◆ Extract to read
§ §

RFR (XS) 8161280 - assert failed: reference count underflow for symbol

Ioi Lam ioi.lam at oracle.com
Wed Aug 24 12:37:10 UTC 2016



On 8/24/16 5:14 AM, Coleen Phillimore wrote:
>
> I still don't want us to observe a _refcount == 0 - this is always an 
> error.
>
> + if (_refcount >= 0) { // not a permanent symbol
>
>
> Can this be changed to something like:
>
> + volatile int ref = _refcount;
> + assert(ref != 0, "underflow");
>
> + if (ref > 0) { // not a permanent symbol
>
>
This will probably mess up product VM, as refcount will stay being zero. 
I'd rather have it fall negative and become a permanent symbol.

The current code will make the product VM more resilient even if 
underflow happens.

Thanks
- Ioi

> I really like the atomic::add checking return value.

§ §

◆ Source excerpt

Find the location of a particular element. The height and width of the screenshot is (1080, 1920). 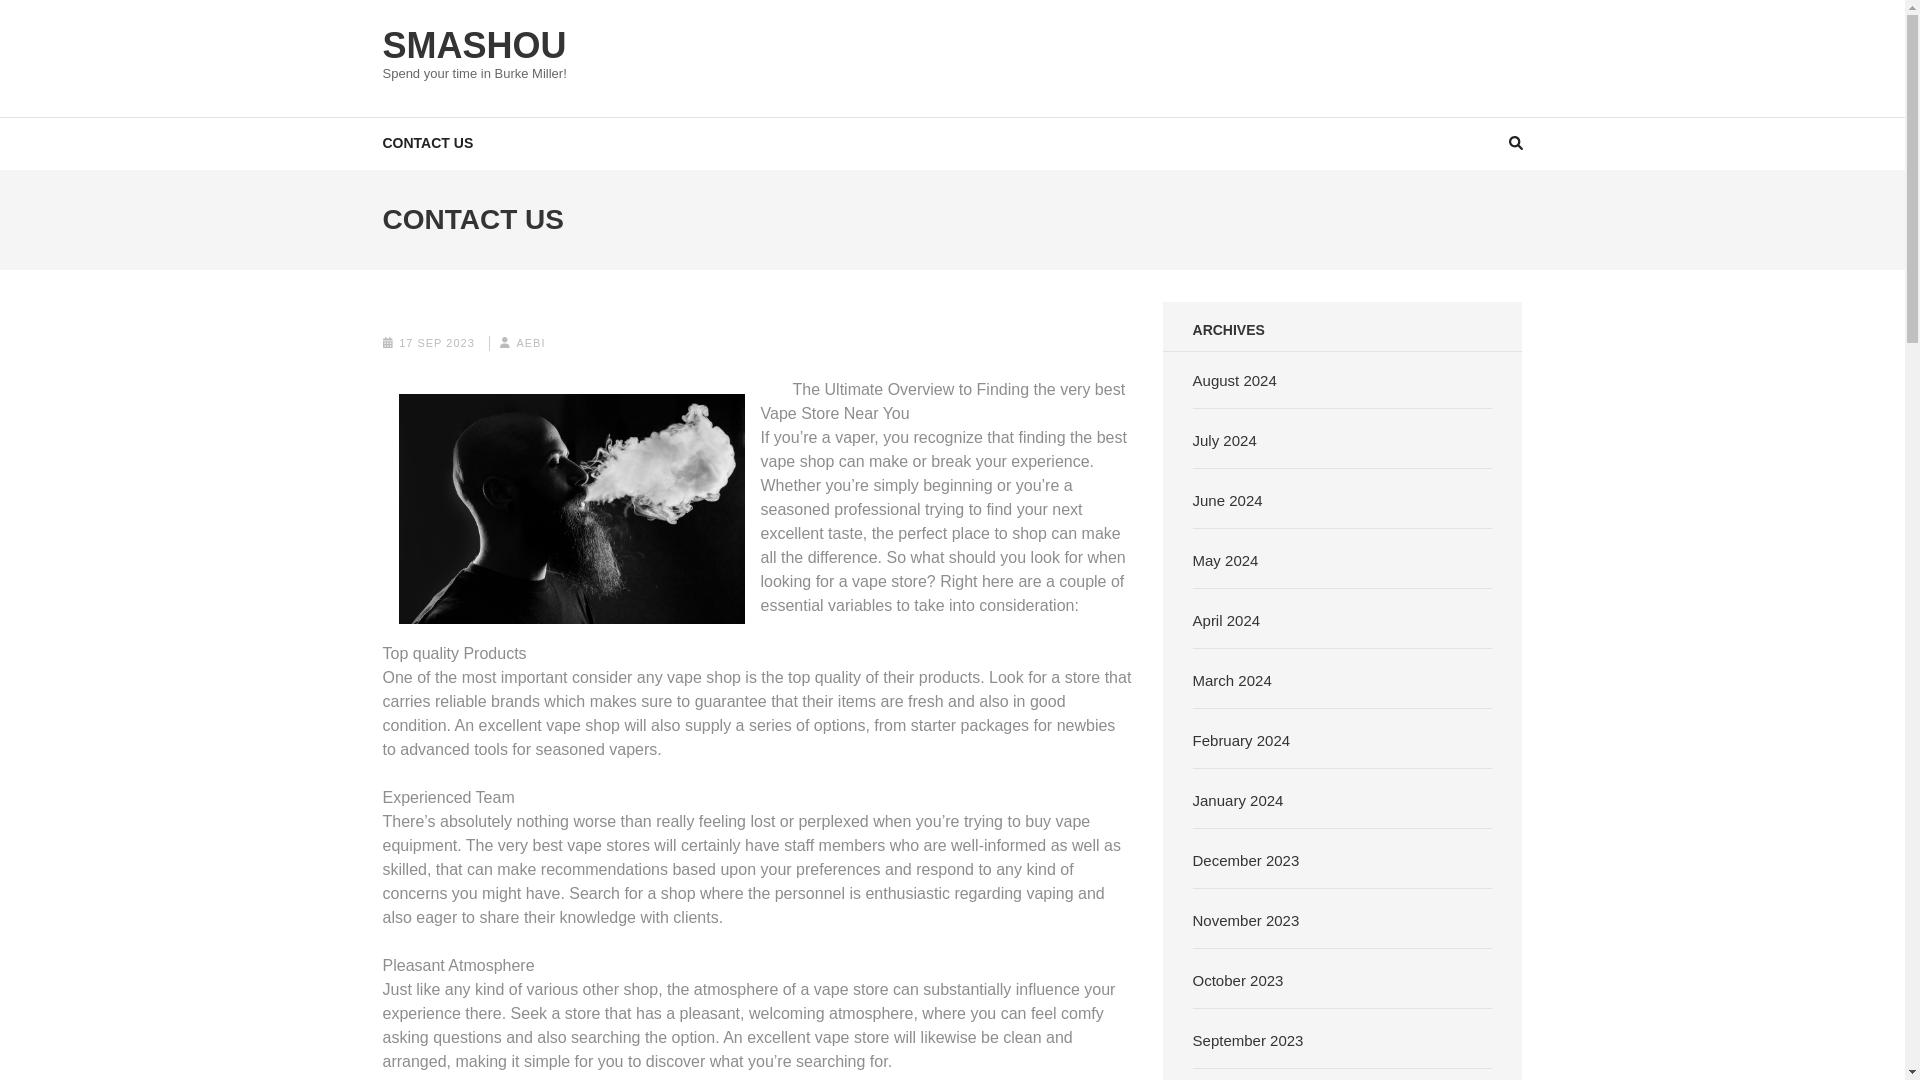

June 2024 is located at coordinates (1228, 500).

§ §

◆ Short exercise
Output the full mailing-list reply above about the symbol reference count underflow, word for word.

◆ The output
RFR (XS) 8161280 - assert failed: reference count underflow for symbol

Ioi Lam ioi.lam at oracle.com
Wed Aug 24 12:37:10 UTC 2016



On 8/24/16 5:14 AM, Coleen Phillimore wrote:
>
> I still don't want us to observe a _refcount == 0 - this is always an 
> error.
>
> + if (_refcount >= 0) { // not a permanent symbol
>
>
> Can this be changed to something like:
>
> + volatile int ref = _refcount;
> + assert(ref != 0, "underflow");
>
> + if (ref > 0) { // not a permanent symbol
>
>
This will probably mess up product VM, as refcount will stay being zero. 
I'd rather have it fall negative and become a permanent symbol.

The current code will make the product VM more resilient even if 
underflow happens.

Thanks
- Ioi

> I really like the atomic::add checking return value.